### DESCRIPTION OF THE TASK
Count every line below containing "handle"; state the number only.
....
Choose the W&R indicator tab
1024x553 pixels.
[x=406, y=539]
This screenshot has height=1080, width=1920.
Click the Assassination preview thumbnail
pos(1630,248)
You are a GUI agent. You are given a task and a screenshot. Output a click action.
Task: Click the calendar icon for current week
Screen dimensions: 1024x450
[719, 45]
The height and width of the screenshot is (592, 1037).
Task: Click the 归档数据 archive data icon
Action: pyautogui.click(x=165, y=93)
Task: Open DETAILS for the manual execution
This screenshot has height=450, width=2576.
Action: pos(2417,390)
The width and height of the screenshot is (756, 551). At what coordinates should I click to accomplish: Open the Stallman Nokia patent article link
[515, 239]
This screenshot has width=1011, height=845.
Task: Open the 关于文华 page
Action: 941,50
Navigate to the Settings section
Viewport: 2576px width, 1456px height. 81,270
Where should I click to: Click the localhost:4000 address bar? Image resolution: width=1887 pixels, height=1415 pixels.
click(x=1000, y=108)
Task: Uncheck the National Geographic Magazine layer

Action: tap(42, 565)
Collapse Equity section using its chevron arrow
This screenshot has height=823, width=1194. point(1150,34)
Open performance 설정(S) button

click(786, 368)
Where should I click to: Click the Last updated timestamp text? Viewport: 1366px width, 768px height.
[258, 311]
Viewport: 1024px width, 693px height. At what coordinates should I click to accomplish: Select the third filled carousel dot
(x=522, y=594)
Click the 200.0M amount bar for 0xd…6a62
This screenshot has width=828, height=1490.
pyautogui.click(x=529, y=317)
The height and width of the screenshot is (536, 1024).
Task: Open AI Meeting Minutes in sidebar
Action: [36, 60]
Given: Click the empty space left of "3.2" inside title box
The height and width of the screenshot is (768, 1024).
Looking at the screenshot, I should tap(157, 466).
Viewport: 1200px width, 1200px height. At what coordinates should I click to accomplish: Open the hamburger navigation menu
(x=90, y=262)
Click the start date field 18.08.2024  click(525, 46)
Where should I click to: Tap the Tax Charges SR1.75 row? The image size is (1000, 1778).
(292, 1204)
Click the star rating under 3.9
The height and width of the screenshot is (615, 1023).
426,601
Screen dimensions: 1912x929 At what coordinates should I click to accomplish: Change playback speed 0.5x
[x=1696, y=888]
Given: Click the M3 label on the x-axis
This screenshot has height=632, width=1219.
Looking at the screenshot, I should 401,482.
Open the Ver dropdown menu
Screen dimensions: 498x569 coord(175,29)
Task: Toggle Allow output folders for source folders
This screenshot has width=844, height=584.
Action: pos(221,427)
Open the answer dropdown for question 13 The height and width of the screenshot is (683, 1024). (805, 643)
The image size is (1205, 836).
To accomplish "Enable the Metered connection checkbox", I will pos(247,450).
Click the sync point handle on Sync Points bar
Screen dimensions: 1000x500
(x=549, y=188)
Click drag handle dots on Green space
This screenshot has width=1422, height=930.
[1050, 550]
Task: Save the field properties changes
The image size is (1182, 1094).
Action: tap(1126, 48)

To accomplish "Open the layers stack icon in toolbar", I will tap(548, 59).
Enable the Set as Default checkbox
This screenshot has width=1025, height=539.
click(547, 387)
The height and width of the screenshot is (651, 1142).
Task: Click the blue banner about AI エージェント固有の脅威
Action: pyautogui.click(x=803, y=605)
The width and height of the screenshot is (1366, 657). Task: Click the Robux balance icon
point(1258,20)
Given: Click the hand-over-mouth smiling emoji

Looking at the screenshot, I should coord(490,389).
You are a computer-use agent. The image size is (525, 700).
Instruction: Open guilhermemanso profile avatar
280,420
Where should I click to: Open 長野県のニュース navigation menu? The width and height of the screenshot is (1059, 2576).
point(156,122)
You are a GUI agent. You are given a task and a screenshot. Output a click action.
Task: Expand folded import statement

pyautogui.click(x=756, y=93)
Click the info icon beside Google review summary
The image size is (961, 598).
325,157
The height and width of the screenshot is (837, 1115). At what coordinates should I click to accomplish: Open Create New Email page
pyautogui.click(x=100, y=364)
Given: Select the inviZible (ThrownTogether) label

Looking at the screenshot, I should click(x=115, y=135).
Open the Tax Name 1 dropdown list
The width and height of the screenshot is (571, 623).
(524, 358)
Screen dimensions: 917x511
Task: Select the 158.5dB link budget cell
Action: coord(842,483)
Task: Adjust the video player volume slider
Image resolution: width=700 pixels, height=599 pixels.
....
### TASK RESULT
2